§ **Aim of the exercise**
Every entry must come back exactly as it was given.
::: Recorded information :::
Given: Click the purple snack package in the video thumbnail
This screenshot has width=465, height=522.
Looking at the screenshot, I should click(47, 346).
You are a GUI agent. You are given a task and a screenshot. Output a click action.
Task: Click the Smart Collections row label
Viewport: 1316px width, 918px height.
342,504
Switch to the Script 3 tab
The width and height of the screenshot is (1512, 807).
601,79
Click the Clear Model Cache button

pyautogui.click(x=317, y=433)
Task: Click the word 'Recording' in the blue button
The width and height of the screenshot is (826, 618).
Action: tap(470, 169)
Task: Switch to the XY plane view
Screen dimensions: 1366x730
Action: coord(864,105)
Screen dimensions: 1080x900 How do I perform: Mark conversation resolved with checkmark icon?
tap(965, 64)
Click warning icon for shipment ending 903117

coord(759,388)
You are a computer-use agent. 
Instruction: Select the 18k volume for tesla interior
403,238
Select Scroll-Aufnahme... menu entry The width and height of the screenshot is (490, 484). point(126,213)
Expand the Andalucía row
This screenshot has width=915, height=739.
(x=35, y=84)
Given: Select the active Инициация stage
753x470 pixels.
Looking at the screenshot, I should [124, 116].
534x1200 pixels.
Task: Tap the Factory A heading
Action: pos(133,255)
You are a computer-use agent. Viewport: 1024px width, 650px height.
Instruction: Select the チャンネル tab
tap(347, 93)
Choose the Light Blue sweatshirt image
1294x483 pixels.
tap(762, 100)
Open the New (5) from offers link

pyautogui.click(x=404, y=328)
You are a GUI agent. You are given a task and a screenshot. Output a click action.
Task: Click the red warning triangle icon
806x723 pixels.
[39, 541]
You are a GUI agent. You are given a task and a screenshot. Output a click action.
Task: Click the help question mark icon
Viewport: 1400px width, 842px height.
:::
§ **Response to this exercise**
Given: Click the purple snack package in the video thumbnail
This screenshot has width=465, height=522.
Looking at the screenshot, I should click(47, 346).
You are a GUI agent. You are given a task and a screenshot. Output a click action.
Task: Click the Smart Collections row label
Viewport: 1316px width, 918px height.
342,504
Switch to the Script 3 tab
The width and height of the screenshot is (1512, 807).
601,79
Click the Clear Model Cache button

pyautogui.click(x=317, y=433)
Task: Click the word 'Recording' in the blue button
The width and height of the screenshot is (826, 618).
Action: tap(470, 169)
Task: Switch to the XY plane view
Screen dimensions: 1366x730
Action: coord(864,105)
Screen dimensions: 1080x900 How do I perform: Mark conversation resolved with checkmark icon?
tap(965, 64)
Click warning icon for shipment ending 903117

coord(759,388)
You are a computer-use agent. 
Instruction: Select the 18k volume for tesla interior
403,238
Select Scroll-Aufnahme... menu entry The width and height of the screenshot is (490, 484). point(126,213)
Expand the Andalucía row
This screenshot has width=915, height=739.
(x=35, y=84)
Given: Select the active Инициация stage
753x470 pixels.
Looking at the screenshot, I should [124, 116].
534x1200 pixels.
Task: Tap the Factory A heading
Action: pos(133,255)
You are a computer-use agent. Viewport: 1024px width, 650px height.
Instruction: Select the チャンネル tab
tap(347, 93)
Choose the Light Blue sweatshirt image
1294x483 pixels.
tap(762, 100)
Open the New (5) from offers link

pyautogui.click(x=404, y=328)
You are a GUI agent. You are given a task and a screenshot. Output a click action.
Task: Click the red warning triangle icon
806x723 pixels.
[39, 541]
You are a GUI agent. You are given a task and a screenshot. Output a click action.
Task: Click the help question mark icon
Viewport: 1400px width, 842px height.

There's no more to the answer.